A noter aussi que les universités de Tunis et du littoral sont celles qui se remplissent le plus vite. Pour la filière architecture et des cycles préparatoires pour les études d’ingénieur, seules 35 places sont restées à l’Institut préparatoire des études d’ingénieur à Gafsa et 7 à l’ISET de Gabès, pour les baccalauréats mathématiques. Des places qui ont été évidemment satisfaites au 2ème tour. Les filières littéraires offrent plus de disponibilité aux bacheliers du tour final.

«Il est clair que ces filières sont les plus sollicitées par les bacheliers. Les villes côtières sont aussi les plus demandées. Et ceci n’est pas le cas pour les filières littéraires et les universités à l’intérieur», précise M. Kaceh

Modifications…

Le responsable indique qu’il y a eu cette année quelques modifications afin de donner plus de chance aux bacheliers. Pour le guide de l’orientation universitaire 2012, on a procédé à la suppression du score de l’année dernière, vu que ceci peut induire en erreur les bacheliers qui l’utiliseront comme référence pour leurs choix.

La bonification géographique a été également supprimée pour la médecine et les études préparatoires. «Nous nous sommes rendu compte que ceci pénalise les régions intérieures. Nous voulons traiter les candidats sur un pied d’égalité», explique M. Kaceh.

Le directeur général des affaires estudiantines affirme aussi que certaines filières et spécialités doivent être renforcées et soutenues. Il cite l’exemple du tourisme, un secteur stratégique pour l’économie tunisienne. Il n’existe qu’une seule école, située à Sidi Dherif, et qui n’attire pas un grand monde. «C’est un créneau porteur pour la formation en Tunisie. Mais il manque de moyens. Les instituts privés ne sont pas à la hauteur du potentiel du secteur», estime-t-il.

Il s’agit aussi des métiers de l’environnement qui devraient mériter beaucoup d’attention ainsi que celles de l’énergie.

Revoir le modèle économique…

Les sciences humaines restent le parent pauvre de l’enseignement supérieur, bien qu’elles renferment aussi des opportunités et du potentiel. «Il faudrait revoir le modèle économique. Auparavant, il y avait un paradoxe: d’une part, on a gonflé l’effectif pour atteindre ce que j’appelle une “inflation“ de diplômés; d’autre part, on a créé des institutions universitaires qui ne servent à rien. En même temps, le chômage s’aggravait», déplore le responsable.

Selon lui donc, pour repartir sur de nouvelles bases, il faudra revoir la politique de formation et surtout revoir le modèle économique. «L’orientation universitaire est stratégique non seulement au niveau personnel mais aussi au niveau national et collectif», estime-t-il.

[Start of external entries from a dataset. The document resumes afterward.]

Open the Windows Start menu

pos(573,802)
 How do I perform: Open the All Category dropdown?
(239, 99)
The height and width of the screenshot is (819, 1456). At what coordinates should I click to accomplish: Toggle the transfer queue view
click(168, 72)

Il pense que la formation continue et la formation à distance ont un grand avenir devant elles. Il s’agit aussi de développer des institutions universitaires de qualité et développer le partenariat entre les universités du littoral et celles de l’intérieur. «Il y a un cumul à l’intérieur. Il est important de doter les universités par des moyens suffisants et encourager les professeurs à s’installer là-bas. Ceci ne peut se faire sans renforcer la formation par des moyens financiers et techniques, par des laboratoires de recherche, etc.», soutient M. Kaceh.